» **WORK ORDER 1**: Reproduce word for word the passage of the colonoscopy insufflation text that begins at the words "The effectiveness of" and ends after "correlated with SPDR.".
» **WORK ORDER 2**: Extend the text on carbon dioxide insufflation and serrated polyp detection, picking up after its final sentence.
SOURCE TEXT section start
The effectiveness of screening colonoscopy at reducing the morbidity and mortality associated with CRC is invariably dependent on the optimal detection and resection of premalignant cancerous lesions. Serrated polyps, particularly sessile serrated adenomas, can be difficult to detect endoscopically and may be in part responsible for the decreased performance of colonoscopy in the right colon and a significant proportion of interval CRCs. In this study, CO2I during screening colonoscopy was shown to be associated with a higher SPDR when compared to AI. Furthermore, both higher BMI and longer colonoscope withdrawal time positively correlated with SPDR.

CO2I has been increasingly advocated as an alternate method for luminal distention to AI. Several studies have reported that CO2I compared to AI is associated with decreased bloating and pain in patients undergoing routine colonoscopy [25] [26] [27]. Yet, the available data on the effect of CO2I on the detection of precancerous lesions during screening colonoscopy is limited. In this study, we demonstrate that SPDR was significantly higher during screening colonoscopy with CO2I vs. AI (4.8 % vs 1.4 %; P < 0.0001). The SPDR in this study is congruent to those previously reported, including a multicenter study by Payne et al demonstrating a cumulative SPDR of 2.8 % (range 0 – 9.8 %) [28]. Our results indicate that method of insufflation during screening colonoscopy was strongly correlated with SPDR, with CO2I associated with almost a ten-fold higher SPDR when compared to AI (OR 9.52; 95 % CI: 3.05 – 30.3; P < 0.0001). We speculate that differences in SPDR between CO2I and AI may be related to their gas characteristics. CO2 is absorbed across the intestines approximately 150 times faster than room air which accounts for its favorable profile in terms of patient discomfort and bloating [29] [30]. Endoscopists are commonly aware of the deleterious effects associated with room air retention in the colon and thereby gas aspiration is performed regularly during scope withdrawal. Aggressive gas aspiration may adversely collapse the lumen and impede adequate visualization. We theorize that CO2 may have been aspirated less than room air by endoscopists during withdrawal which in turn resulted in better colon insufflation, yet without overly distending the lumen as to miss low-profile lesions. While this potential difference in insufflation did not affect ADR between the two groups, it may have played a larger role in the effective detection of subtle low-profile lesions and plausibly account for the higher SPDR with CO2I in this study.
SOURCE TEXT section end
DATA SEGMENT section start
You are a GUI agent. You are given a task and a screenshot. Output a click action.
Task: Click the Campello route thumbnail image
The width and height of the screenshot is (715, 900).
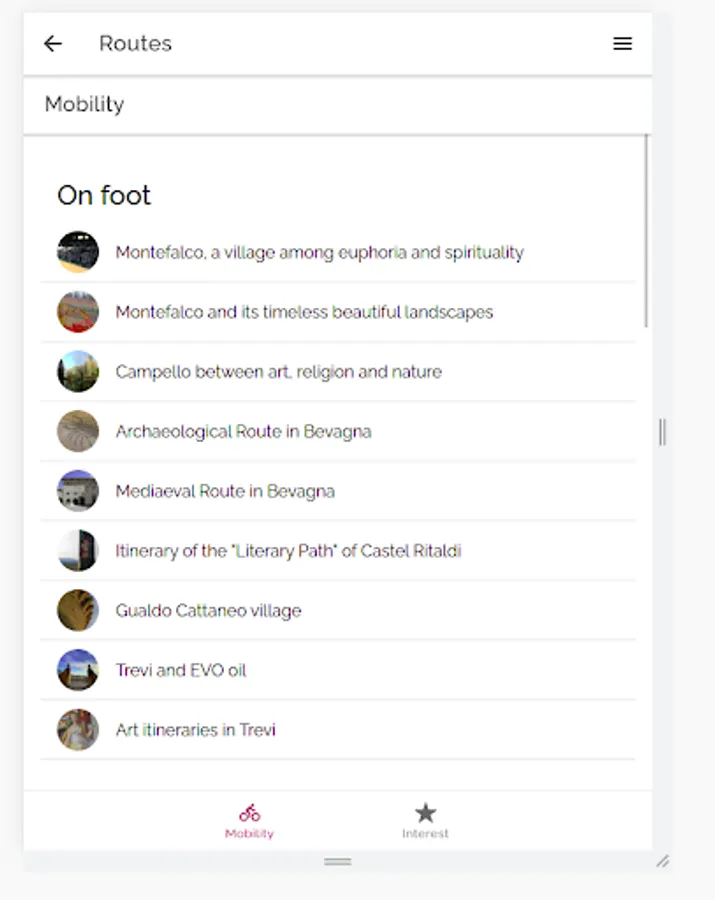[x=78, y=372]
DATA SEGMENT section end
» **ANSWER 1**:
The effectiveness of screening colonoscopy at reducing the morbidity and mortality associated with CRC is invariably dependent on the optimal detection and resection of premalignant cancerous lesions. Serrated polyps, particularly sessile serrated adenomas, can be difficult to detect endoscopically and may be in part responsible for the decreased performance of colonoscopy in the right colon and a significant proportion of interval CRCs. In this study, CO2I during screening colonoscopy was shown to be associated with a higher SPDR when compared to AI. Furthermore, both higher BMI and longer colonoscope withdrawal time positively correlated with SPDR.

» **ANSWER 2**:
Our study demonstrates that withdrawal time positively correlates with SPDR (OR 1.11; 95 % CI: 1.07 – 1.16; P < 0.0001). These results are consistent with those previously reported in the literature. In a prospective study of 1354 colonoscopies, de Wijkerslooth et al examined the impact of patient and endoscopist factors on proximal serrated polyp detection [16]. The authors observed that only withdrawal time was associated with a higher proximal serrated polyp detection rate on multi-variate analysis. Similarly, Liang et al also reported a strong association between longer withdrawal time and serrated detection rate in colonoscopies performed by 6 colorectal surgeons [17]. Butterly et al demonstrated that rates of detection of clinically significant serrated polyps reached highest levels with a withdraw time of 8 minutes and continued to remain high at 9 minutes, suggesting that an 8- to 9-minute withdrawal time is ideal for detecting these types of lesions [31]. Variability in withdrawal times may in part account for the discrepant SPDR among endoscopists reported in the literature [14] [15]. In aggregate, our findings further corroborate the importance of withdrawal time as a surrogate marker for the quality of the screening colonoscopy. Future studies are needed to better define what should be considered the optimal withdrawal time to achieve an acceptable SPDR.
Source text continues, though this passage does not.